By RASHAD ROLLE
Tribune Staff Reporter
TOURISM Minister Obie Wilchcombe, Bimini MP, said he is not aware of any environmental degradation that will result from the dredging of the seabed around North Bimini.
His comment comes despite an Environmental Impact Assessment (EIA) initiated by Resorts World Bimini which found that the negative ecological impacts of the Bimini project “will be extremely high”.
Speaking to The Tribune, Mr Wilchcombe defended the government’s decision to let foreign developers dredge the seabed around North Bimini despite the concerns of environmentalists and other residents who say the project has been shrouded in secrecy and that residents have not been consulted in accordance with various laws.

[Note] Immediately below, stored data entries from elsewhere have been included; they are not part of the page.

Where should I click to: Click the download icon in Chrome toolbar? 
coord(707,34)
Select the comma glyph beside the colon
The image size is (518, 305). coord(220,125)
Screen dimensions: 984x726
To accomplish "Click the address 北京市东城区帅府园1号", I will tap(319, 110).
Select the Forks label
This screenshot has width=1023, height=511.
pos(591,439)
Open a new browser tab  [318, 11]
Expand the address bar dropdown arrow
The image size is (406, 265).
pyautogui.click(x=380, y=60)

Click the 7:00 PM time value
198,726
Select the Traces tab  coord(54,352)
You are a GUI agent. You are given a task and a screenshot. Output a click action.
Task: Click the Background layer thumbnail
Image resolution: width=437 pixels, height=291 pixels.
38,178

Mr Wilchcombe said: “I believe that the Department of Environment, the ministry responsible, I believe that all the ministries, and the prime minister in particular is equally as concerned as I am about maintaining the quaintness of Bimini, maintaining the natural beauty, and ensuring that there is no degradation. And I have not been told that we are about to face any.

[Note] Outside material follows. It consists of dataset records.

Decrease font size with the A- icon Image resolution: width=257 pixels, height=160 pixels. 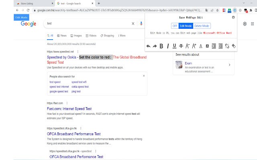(x=188, y=46)
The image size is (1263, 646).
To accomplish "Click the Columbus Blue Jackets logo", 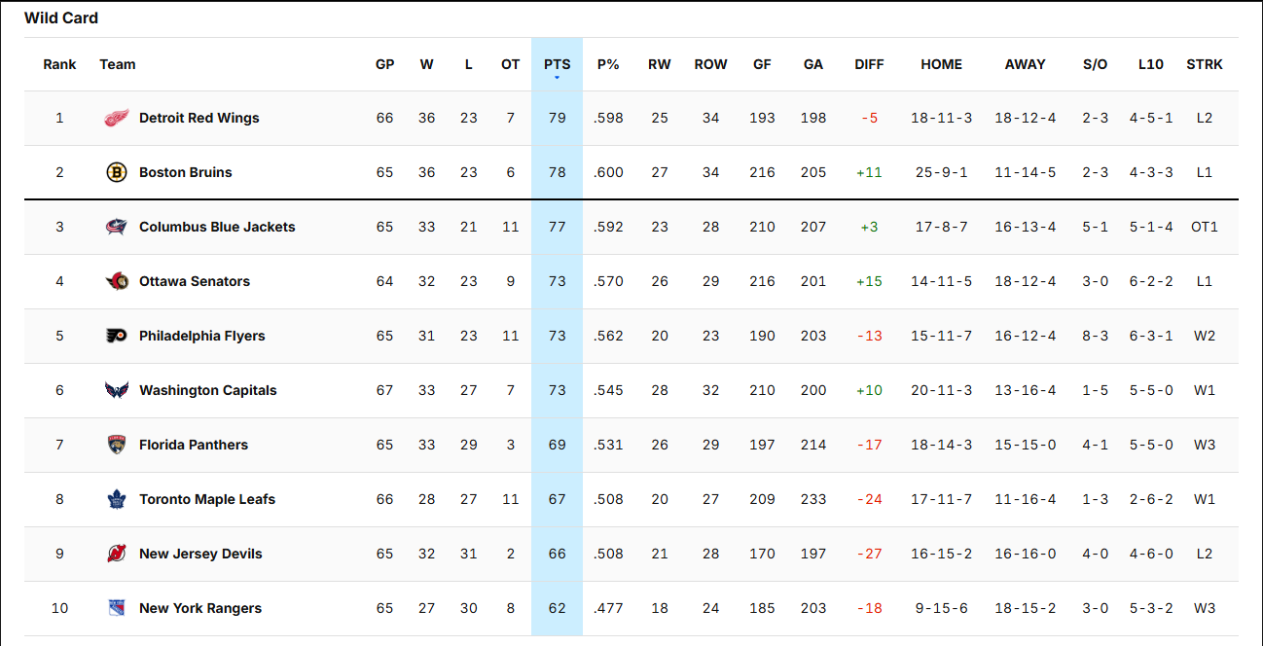I will pyautogui.click(x=117, y=227).
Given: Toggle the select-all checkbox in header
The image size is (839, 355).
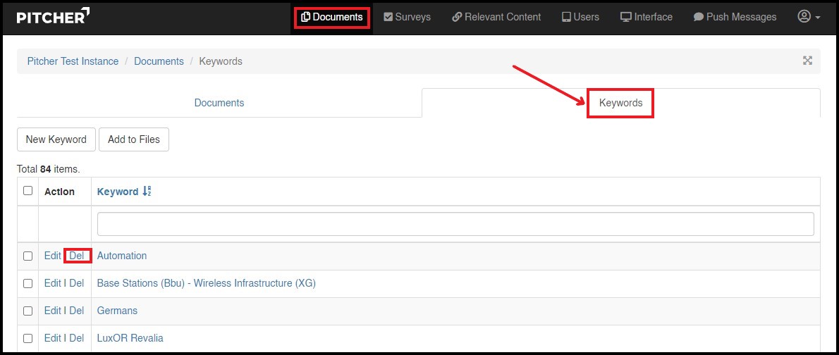Looking at the screenshot, I should point(27,191).
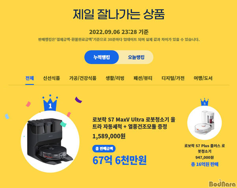Click the 총 16억원 판매 link

tap(205, 164)
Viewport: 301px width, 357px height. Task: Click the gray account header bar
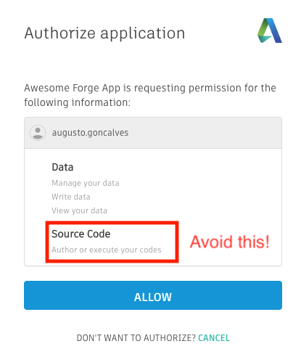[x=153, y=133]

“Questions were raised about Arawak Cay, questions were raised about Saunders Beach, there’s always questions. But you have to understand that in our country there’s never been any case brought other than in Freeport about degradation of land or destruction of our water means.
“So we’ve had issues, but at the end of the day I think that generally we’ve been a country that’s been respectful, that generally we’ve been a country that adheres to the rules and regulations and general, good practices of the global community.”
Nonetheless, an executive summary of the EIA – which was prepared by Nassau-based Blue Engineering and included several external expert analyses – revealed that a number of highly likely, negative consequences will result from the project.
In terms of negative impacts on Bimini’s environment, the summary said they include “adverse impacts on the very aspects of Bimini that make it attractive to visitors”. It said: “Impacts to marine water quality from the construction and operation of the proposed project could be long term and extend beyond the property”; “impacts on existing and future fishing and fisheries exploitation are expected to be high”; “impacts to marine life from the deterioration of water quality are expected to be high, indirect and long term in duration”; “project will result in a negative impact to water supply, solid waste, electricity and telecommunication infrastructure”; “impacts to commercially important species and habitats are expected to be high, indirect in nature and long term.”
Mr Wilchcombe’s comments might inflame environmentalists, some of whom told The Tribune yesterday that they prove why residents should have been properly consulted before the government sanctioned the project.
On Sunday, Fred Smith, attorney for the environmental Save Bimini Association, said his organisation will sue the government for failing to act in accordance with legislative statutes demanding that residents be consulted before such projects are initiated.
Mr Wilchcombe, however, said yesterday that his government has not permitted the development to happen in contravention of any law.
“In fact, we’ve asked the question of our legal team,” he said. “But, of course, we have the Attorney General’s office that will be addressing any of those concerns. We can’t ignore what (the environmentalists) say but at the same time we have to proceed with development and growth because on the one hand we have to use the assets given to us by God to cause for the economic growth and development of our people.”
Mr Wilchcombe said he is confident most Bimini residents support the project.
“You’re elected by the people of Bimini and at the end of the day this has been a project that started in 1999 and the former administration went and got support for the project. We’re not going to please everyone, but generally I think the people are aware and understand.
“The developers themselves have met with the people. We didn’t even go to the meetings, we let them go and meet with the people, let the people ask them questions and I think the various departments have had meetings from time to time and they continue to do so, but again, no matter what you do, you have to ensure that it is done right.
“We generally believe that there is support in the country. We generally believe that the people of Bimini support it and we know that the people of Bimini want a day when they could say here goes a development where they could see some sustainability, where they could see now there’s a new hotel, now a new casino, we’re seeing now new night flights, we believe the challenge for the Bahamas has to be causing each island to have sustainability.
“What you’re seeing now is people returning to the islands as opposed to crowding Nassau and Grand Bahama. Because when you crowd these states, these islands, you have to appreciate the pressure you bring to these islands and economic sustainability has to be a part of the plans so people would return to their islands. Right now you have some 500, 600 people who went back to Bimini.
“The plan is to ensure each island has self-sustainability but in accordance with best standards, practices and accordance with the environmental procedures that ensure orderly growth and development.”
Nonetheless, Mr Wilchcombe said he is advocating for a tribunal to be established to address environmental concerns associated with such developments.
“I’ve advocated that we need to have in place an Inventory Tribunal where all developments can be subjected to and that tribunal can look at all concerns of the environment prior to the start of a project and give those opponents to any project 30 days in which to respond before proceeding,” he said.
“That takes away the difficulty so if we could find a way to do that, that would help us out because the more you grow, the more you develop and when you have a country like ours, a part of our growth and development is foreign direct investment. Foreign Direct Investment will require development in most cases so you have to understand that particularly when you go to some of these quaint islands and all the rest.”